Maybe I’m missing something, but I’m assuming that we would do this in a branch and finish it completely before merging it back to master. Would it be such a big deal if there was a mismatch that caused a crash, error or memory leak while there’s WIP as long as it’s working and consistent once we merge it back to master?

1 Like

Yes, this is definitely a possibility. What you describe is similar to the strangler pattern. I think this would need some preceding build system changes to make libcommon a dependency of vmalloc.

That’s doable, but we lose most of the advantages of fine grained commits if the intermediate states are broken. Having said that, incrementally landing everything directly in master isn’t ideal if we suddenly want to cut a release and the current state is “vmalloc half removed.”

What about if I do this in four stages, each one proposed as a merge request to master:

  1. Make libcommon malloc wrappers exit() on failure
  2. Make vmalloc functions call libcommon wrappers
  3. Swap all vmalloc calls out for the libcommon wrappers
  4. Remove vmalloc

Each of these three can themselves be a set of fine grained commits. And I believe Gitlab lets you set an MR dependent on another, so we could even have them all open and reviewed at once if that’s desirable. What do you think?

1 Like

Would it be such a big deal if there was a mismatch that caused a crash, error or memory leak while there’s WIP as long as it’s working and consistent once we merge it back to master?

It’s not a huge deal, but keeping every commit working in isolation opens up the ability to automatically bisect commits to find bugs, that can be a pretty powerful tool when tracking down where a regression was introduced. I don’t know if the commits are mostly green right now though.

What about if I do this in four stages, each one proposed as a merge request to master

This approach sounds good to me.
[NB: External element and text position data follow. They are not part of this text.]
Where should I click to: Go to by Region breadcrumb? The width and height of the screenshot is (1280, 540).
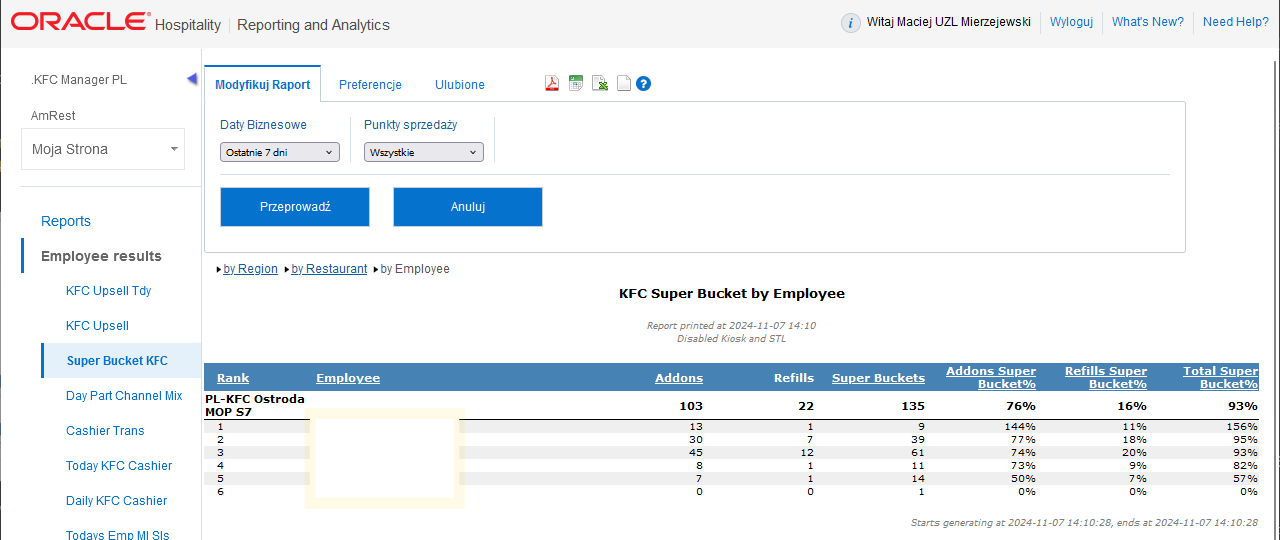[x=250, y=269]
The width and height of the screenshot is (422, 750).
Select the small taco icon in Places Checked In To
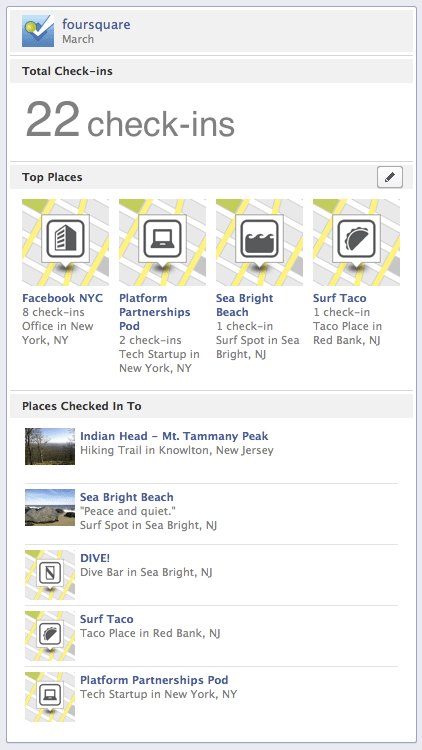coord(50,636)
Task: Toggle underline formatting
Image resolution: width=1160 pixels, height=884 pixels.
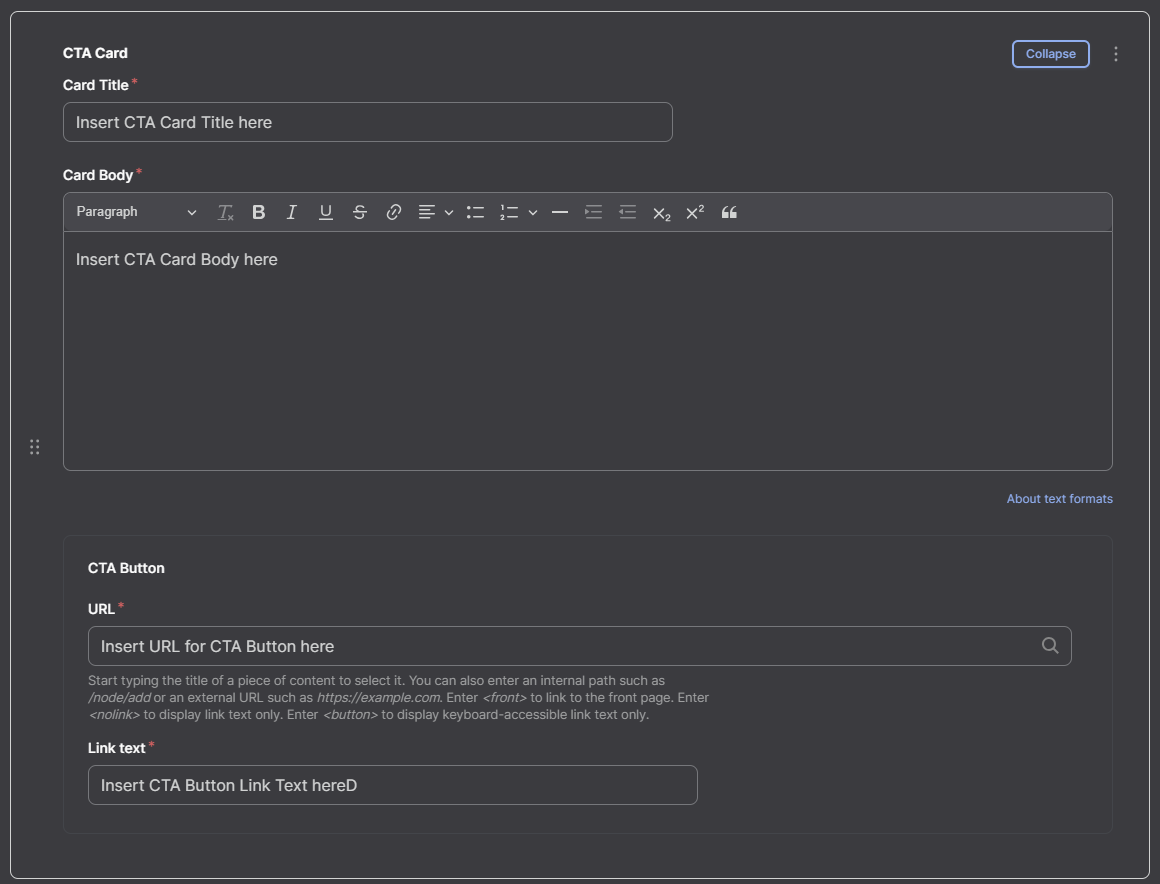Action: click(326, 212)
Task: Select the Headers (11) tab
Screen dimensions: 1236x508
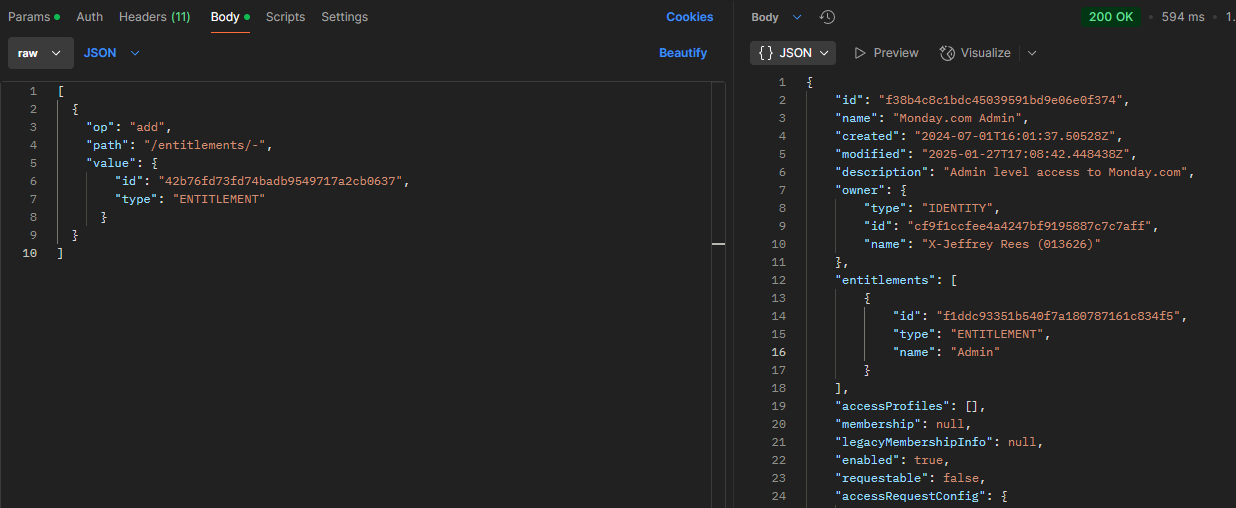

Depending on how big step 3 “Swap all vmalloc calls out for the libcommon wrappers” ends up being (I don’t have a solid idea of how big that PR would be - maybe it would be small?), you might want to do as a series of smaller PRs to make it easier to make progress on the reviews incrementally.

Oh, wait, there are only 14 calls to vmalloc (and 19 to vmfree). I had assuming there would be hundreds, this is a much smaller change than I thought. In that case you probably won’t need to split up the step 3.

$ rg "vmalloc\(" | wc -l
      14

Wow, 14 calls, maybe I should have grepped before coming up with a 5 year plan… :wink: 11 of those are also within vmalloc itself. I started poking around a bit more and I realized it gets a bit more interesting when you start grepping for its cousins, vmstrdup and friends from lib/vmalloc/vmalloc.h. I’m still inclined to do this over several small commits.

There are a couple of first steps that seem like a win even if we don’t go on to replace vmalloc:

  1. make libcommon wrappers exit on allocation failure
  2. introduce a calloc wrapper

I’ll go ahead with these for now. Let me know if you object.

I thought any calls to vmalloc were #ifdefed so graphviz is not dependent on it. At least, that was always the intent. It should be OK to simply remove.

Maybe… Now that I try, I can’t actually seem to get vmalloc to execute at runtime, but I also can’t see how the vmalloc/vstrdup/etc calls are mapped to something else. Any clues?

I think that we may be talking past each other. I’m still pro small commits, I just wanted to question the need to merge back to master until “consummatum est”, i.e. when you have finalized everything. If you during your work in the branch find bugs, memory leaks or whatever in your earlier commits in the branch, you just git commit --fixup them and just before (but not earlier) the merge back to master you git rebase -i --autosquash them to have a clean git history for the future. This gives you many small commits without broken intermediate states.

I completely agree. See my answer to @smattr above.